• [Entries supplied]:
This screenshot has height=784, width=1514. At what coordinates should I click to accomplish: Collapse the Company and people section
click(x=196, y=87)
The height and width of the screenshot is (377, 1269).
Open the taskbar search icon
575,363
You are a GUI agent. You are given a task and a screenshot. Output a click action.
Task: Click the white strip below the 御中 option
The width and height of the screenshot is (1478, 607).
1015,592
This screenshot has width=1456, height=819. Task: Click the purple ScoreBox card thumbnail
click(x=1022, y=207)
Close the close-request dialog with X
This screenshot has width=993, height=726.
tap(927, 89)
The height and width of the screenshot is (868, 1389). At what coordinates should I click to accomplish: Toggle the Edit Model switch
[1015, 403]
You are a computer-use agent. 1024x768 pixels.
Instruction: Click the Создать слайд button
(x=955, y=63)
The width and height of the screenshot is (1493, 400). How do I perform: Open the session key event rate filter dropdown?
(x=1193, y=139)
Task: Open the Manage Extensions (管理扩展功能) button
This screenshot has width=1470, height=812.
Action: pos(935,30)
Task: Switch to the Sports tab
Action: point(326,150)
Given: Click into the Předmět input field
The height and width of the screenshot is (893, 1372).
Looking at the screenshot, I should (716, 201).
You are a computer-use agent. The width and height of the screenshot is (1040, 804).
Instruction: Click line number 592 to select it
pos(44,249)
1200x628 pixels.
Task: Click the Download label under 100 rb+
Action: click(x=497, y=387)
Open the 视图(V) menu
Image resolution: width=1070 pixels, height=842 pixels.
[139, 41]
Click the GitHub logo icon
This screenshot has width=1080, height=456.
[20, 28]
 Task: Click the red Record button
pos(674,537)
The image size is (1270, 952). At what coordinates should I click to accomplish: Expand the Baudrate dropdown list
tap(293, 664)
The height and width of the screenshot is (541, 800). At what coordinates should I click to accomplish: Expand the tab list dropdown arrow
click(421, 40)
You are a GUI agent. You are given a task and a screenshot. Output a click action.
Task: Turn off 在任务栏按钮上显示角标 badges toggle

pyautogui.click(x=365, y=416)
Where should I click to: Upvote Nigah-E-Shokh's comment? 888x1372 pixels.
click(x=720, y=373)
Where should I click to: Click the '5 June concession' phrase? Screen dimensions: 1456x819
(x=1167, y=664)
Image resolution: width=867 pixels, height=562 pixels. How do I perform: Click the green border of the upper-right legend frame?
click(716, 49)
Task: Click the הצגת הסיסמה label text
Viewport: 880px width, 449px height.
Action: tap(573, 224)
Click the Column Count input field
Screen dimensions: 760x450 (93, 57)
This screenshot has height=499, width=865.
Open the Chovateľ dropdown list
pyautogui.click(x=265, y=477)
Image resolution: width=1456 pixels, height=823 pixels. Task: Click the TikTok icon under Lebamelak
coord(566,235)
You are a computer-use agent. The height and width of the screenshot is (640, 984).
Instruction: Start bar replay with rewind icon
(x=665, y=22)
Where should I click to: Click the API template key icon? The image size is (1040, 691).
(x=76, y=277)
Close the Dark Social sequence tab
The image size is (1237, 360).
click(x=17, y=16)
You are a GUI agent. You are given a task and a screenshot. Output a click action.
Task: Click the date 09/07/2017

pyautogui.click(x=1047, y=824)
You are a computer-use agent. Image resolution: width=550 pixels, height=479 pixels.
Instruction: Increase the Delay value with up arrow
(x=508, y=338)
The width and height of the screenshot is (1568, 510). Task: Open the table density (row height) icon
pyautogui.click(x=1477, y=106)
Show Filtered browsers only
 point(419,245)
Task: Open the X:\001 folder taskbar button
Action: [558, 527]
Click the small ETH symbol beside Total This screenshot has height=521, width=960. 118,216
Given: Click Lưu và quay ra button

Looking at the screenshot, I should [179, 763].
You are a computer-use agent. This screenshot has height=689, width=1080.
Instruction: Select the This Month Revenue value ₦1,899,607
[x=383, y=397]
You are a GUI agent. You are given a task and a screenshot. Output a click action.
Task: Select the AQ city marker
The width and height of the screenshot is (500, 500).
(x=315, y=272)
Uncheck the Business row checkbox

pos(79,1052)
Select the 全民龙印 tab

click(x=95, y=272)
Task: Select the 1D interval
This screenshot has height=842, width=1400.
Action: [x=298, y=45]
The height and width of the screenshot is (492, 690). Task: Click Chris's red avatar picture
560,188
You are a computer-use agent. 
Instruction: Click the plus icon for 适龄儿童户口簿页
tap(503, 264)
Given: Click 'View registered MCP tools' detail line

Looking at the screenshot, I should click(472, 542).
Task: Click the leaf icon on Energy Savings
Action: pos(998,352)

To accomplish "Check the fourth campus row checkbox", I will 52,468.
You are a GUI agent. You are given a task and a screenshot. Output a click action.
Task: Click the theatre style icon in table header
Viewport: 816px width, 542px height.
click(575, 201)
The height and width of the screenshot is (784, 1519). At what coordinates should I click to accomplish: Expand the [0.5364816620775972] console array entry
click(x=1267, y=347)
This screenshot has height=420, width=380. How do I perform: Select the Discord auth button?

• [Description of the task]:
Lay out the part of the items that opens with the line containing "This screenshot has height=499, width=865." and closes with the line containing "Click the small" as a Markdown table with the columns Row and Line. Skip blank lines, and number each remaining line in order.

• [Answer for the task]:
| Row | Line |
|---|---|
| 1 | This screenshot has height=499, width=865. |
| 2 | Open the Chovateľ dropdown list |
| 3 | pyautogui.click(x=265, y=477) |
| 4 | Image resolution: width=1456 pixels, height=823 pixels. Task: Click the TikTok icon under Lebamelak |
| 5 | coord(566,235) |
| 6 | You are a computer-use agent. The height and width of the screenshot is (640, 984). |
| 7 | Instruction: Start bar replay with rewind icon |
| 8 | (x=665, y=22) |
| 9 | Where should I click to: Click the API template key icon? The image size is (1040, 691). |
| 10 | (x=76, y=277) |
| 11 | Close the Dark Social sequence tab |
| 12 | The image size is (1237, 360). |
| 13 | click(x=17, y=16) |
| 14 | You are a GUI agent. You are given a task and a screenshot. Output a click action. |
| 15 | Task: Click the date 09/07/2017 |
| 16 | pyautogui.click(x=1047, y=824) |
| 17 | You are a computer-use agent. Image resolution: width=550 pixels, height=479 pixels. |
| 18 | Instruction: Increase the Delay value with up arrow |
| 19 | (x=508, y=338) |
| 20 | The width and height of the screenshot is (1568, 510). Task: Open the table density (row height) icon |
| 21 | pyautogui.click(x=1477, y=106) |
| 22 | Show Filtered browsers only |
| 23 |  point(419,245) |
| 24 | Task: Open the X:\001 folder taskbar button |
| 25 | Action: [558, 527] |
| 26 | Click the small ETH symbol beside Total This screenshot has height=521, width=960. 118,216 |